= Florida Electronic Library =

The Florida Electronic Library (FEL) was founded in 2003 to provide nearly 200 million articles, ebooks, and other digital resources to the citizens of Florida. The FEL partners with Florida's public libraries in order to enhance the availability of resources and services to patrons.

==History==
The FEL is funded through the Library Services and Technology Act from the Institute of Museum and Library Services, which is administered by the Florida Department of State’s Division of Library and Information Sciences.

The FEL website uses Geo-IP Authentication to recognize that users are Florida residents and therefore have access to the FEL resources. This allows users to access the website without having to use their library identification card's barcode. If Florida residents are traveling outside of Florida, they will need to enter their library card barcode in order to access the FEL.

==Services and Resources==
The FEL offers digital resources such as books, magazines, and newspapers focused on a variety of topics, including current events, business, education, technology, and health issues. Users are able to conduct their search according to 18 different interests, including interests titled "The Caregiver," "The Job Seeker," "The Researcher," "The Small Business Owner," "The Student," and "The Health Care Professional." Selecting one of the interests will provide an automatic list of ebooks, online resources, and databases relevant to the selected interest.

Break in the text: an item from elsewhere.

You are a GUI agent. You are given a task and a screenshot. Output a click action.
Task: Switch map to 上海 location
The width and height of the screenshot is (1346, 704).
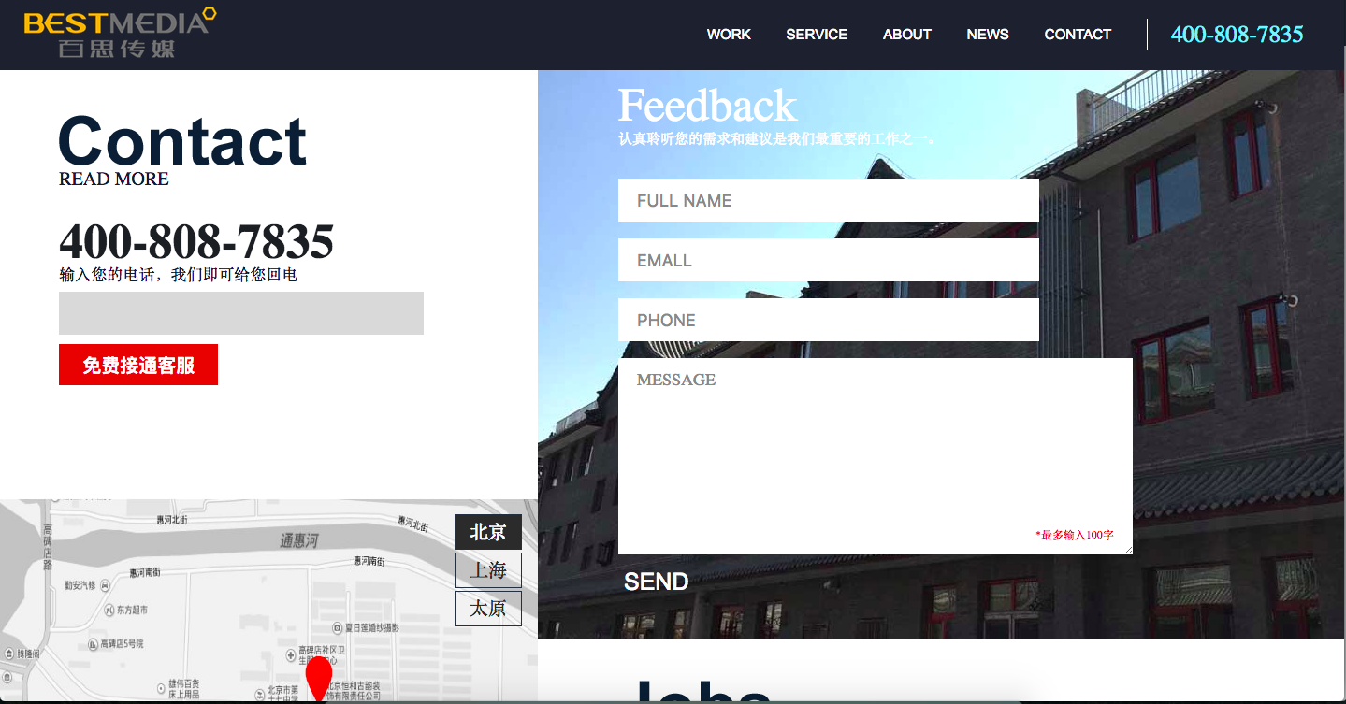487,570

The "Browse By" tool of the FEL allows users to easily locate resources relating to Homework & Research, Body & Mind, DIY & Small Business, Career & Jobs, Magazines & Newspapers, Arts & Culture, History & Society, and Florida. Selecting one of the "Browse By" options provides resources and research topics relating to each subject. The Homework & Research page lists separate categories for elementary, middle, high school, and college students as well as educators.

Ebooks are available through the Gale Virtual Reference Library and SAGE Platforms. Ebooks are organized according to the topics of Arts, Biography, Business, Education, Environment, General Reference, History, Law, Literature, Medicine, Multicultural Studies, Nation & World, Science, and Social Science.

The "All Resources" search option guides users by dividing resources according to alphabetical order, subjects, grade level, ebooks, or popularity.

In addition to providing access to digital resources, the FEL also includes the service Ask a Librarian, which allows patrons with a virtual reference service. Users can directly message librarians using text messaging or live chat 10 a.m. to midnight Sunday through Thursday (ET), and from 10 a.m. to 5 p.m. Friday and Saturday (ET). Users can email librarians through Ask a Librarian 24 hours a day, 7 days a week.